*Records shown*:
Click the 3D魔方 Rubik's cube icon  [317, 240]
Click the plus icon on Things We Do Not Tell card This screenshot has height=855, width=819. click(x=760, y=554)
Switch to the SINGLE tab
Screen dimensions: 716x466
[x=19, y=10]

*Given exercise*:
Rewrite these lines with every "icon" changed to "button" and everything else left unchanged.

*The output*:
Click the 3D魔方 Rubik's cube button  [317, 240]
Click the plus button on Things We Do Not Tell card This screenshot has height=855, width=819. click(x=760, y=554)
Switch to the SINGLE tab
Screen dimensions: 716x466
[x=19, y=10]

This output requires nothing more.